How Does Your Garden Grow?

My husband, youngest son, and I relocated to a new city at the first of the year. Moving was a big deal for us. My husband was embarking on a second career. Our pre-teen son was moving into a school where enrollment was 3 ½ times the student population of his previous school. And this adoptee mom was “leaving” her four adult children behind by relocating to a new community. Obviously, we’ve all had a lot to navigate in 2023.

I was able to land a school secretary job in our new city, my favorite part of which means I get several weeks off in the summer. The new home we purchased came with a fenced off garden area, complete with 14 raised garden boxes. It was one of the features that immediately endeared me to the place, and I was anxious to begin planning out the space when the warm days of spring began to emerge. I also had to convince myself I wouldn’t kill everything I planted. For most of our married life, I killed every plant, both indoor and outdoor, that I encountered. It was one more thing that I never seemed to get right, especially in the eyes of my self-appointed-plant-expert adoptive mother. I grew up in a home where she tended to the house plants and landscaping religiously. She watered things on a strict schedule, and meticulously plucked the dead leaves and blooms when they no longer served their purpose. Much like she discarded me when I established healthy boundaries without compromise at 48-years old. I no longer played the lifelong mandated role, so I was cut off and cut out. 

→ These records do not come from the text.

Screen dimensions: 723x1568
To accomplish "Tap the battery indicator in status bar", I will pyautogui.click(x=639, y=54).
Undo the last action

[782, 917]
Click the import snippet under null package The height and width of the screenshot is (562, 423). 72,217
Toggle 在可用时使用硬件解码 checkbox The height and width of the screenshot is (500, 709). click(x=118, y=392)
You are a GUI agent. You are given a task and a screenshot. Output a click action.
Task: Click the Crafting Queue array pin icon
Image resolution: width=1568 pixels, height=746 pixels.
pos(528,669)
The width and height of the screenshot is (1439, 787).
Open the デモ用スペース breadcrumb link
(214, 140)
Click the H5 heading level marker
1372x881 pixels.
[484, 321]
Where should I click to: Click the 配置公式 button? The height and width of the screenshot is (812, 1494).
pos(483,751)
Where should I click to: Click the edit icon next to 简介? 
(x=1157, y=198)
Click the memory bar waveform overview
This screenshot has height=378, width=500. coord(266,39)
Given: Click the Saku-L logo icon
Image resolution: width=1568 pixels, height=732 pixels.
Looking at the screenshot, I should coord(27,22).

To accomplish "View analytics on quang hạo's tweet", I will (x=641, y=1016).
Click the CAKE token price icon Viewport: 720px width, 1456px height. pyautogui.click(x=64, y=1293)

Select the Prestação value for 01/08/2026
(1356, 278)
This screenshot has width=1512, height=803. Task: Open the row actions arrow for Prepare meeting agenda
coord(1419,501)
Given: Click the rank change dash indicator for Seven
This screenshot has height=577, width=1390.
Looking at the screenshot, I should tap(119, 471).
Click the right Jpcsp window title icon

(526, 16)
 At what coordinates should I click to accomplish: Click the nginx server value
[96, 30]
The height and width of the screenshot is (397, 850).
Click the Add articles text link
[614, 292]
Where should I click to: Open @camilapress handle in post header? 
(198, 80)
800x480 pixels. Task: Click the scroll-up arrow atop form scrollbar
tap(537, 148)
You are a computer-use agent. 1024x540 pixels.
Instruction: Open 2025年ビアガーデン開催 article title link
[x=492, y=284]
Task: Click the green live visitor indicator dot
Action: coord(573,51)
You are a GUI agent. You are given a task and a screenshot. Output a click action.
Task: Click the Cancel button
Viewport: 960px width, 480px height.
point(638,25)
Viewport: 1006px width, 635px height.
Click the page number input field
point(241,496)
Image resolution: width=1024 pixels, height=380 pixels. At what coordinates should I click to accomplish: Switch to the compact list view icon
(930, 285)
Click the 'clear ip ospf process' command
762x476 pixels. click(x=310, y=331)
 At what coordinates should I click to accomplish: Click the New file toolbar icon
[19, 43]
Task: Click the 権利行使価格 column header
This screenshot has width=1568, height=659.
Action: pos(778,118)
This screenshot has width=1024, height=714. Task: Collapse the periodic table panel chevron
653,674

I never quit trying to grow things. I would occasionally pick up a houseplant on a whim, or I’d receive them as gifts, but eventually they all seemed to fade away. I planted flowers outside every summer. I learned which flowers were tolerant of my ineptness, and would lean toward purchasing those every year. They would struggle, especially by the time August’s scorching heat would arrive. But I kept at it because I liked the way they looked around my house when they were thriving. We’d had a small garden off and on over the years, but I never seemed to get the hang of it. It was like my mere presence had an impact on the garden’s production, or lack thereof. My mother’s disgust was evident when she would stop by the house, pruning and shaking her head while mumbling things under her breath. She’d fill a vessel with water, and give me the side eye as she attended to the plants I’d damaged.

Somewhere around the time that my adoptive parents decided to stop talking to me, I was lamenting the loss of another house plant. I had tried to emulate the strict watering schedule and pruning techniques I had observed during my childhood. I just couldn’t get it right. Ever. My husband, who, at that point, had patiently endured my brown thumb for nearly thirty years looked at me and said, “Maybe it’s time to tell a new story about this.” What he was really trying to get me to do was to shed another layer of an old identity. That little girl who never seemed to get it “right,” because she didn’t  get the hang of how her adoptive mother did things, needed to try her own way. And, so, I started small. I quit the regimented watering schedule, instead relying on my own observations and choosing to water each houseplant when I thought it looked like it needed it. I moved indoor plants around based on the time of year and where I thought they would get the light they needed. And things started to not only live, but they started to show new growth. The array of outdoor plants expanded and grew the next year. The last summer we spent in our previous home, my outdoor flowers were beautiful. I had vibrant colors until the first frost hit in early October. And I had a carload of houseplants to transport when we moved.

And then there was this new garden. We hadn’t planted a garden for several years prior to moving, and while I was excited to get things going in the spring, that old voice of doubt kept creeping in. I wanted so desperately to make it work. The opportunity for my own growth was thawing, just like the ground outside. Gardening conversations with a co-worker left me giddy. And so I planted. A lot. When a late frost nipped the cucumber plants, I replanted new ones. I have picked gobs of green beans and peas. We have romaine lettuce, carrots, and beets. The zucchini are abundant. Peppers, onions, and tomatoes will soon be combined for salsa. There will be corn to put in the freezer. The dill, cucumbers, and leeks will be pickled. There is new growth all around. Thriving.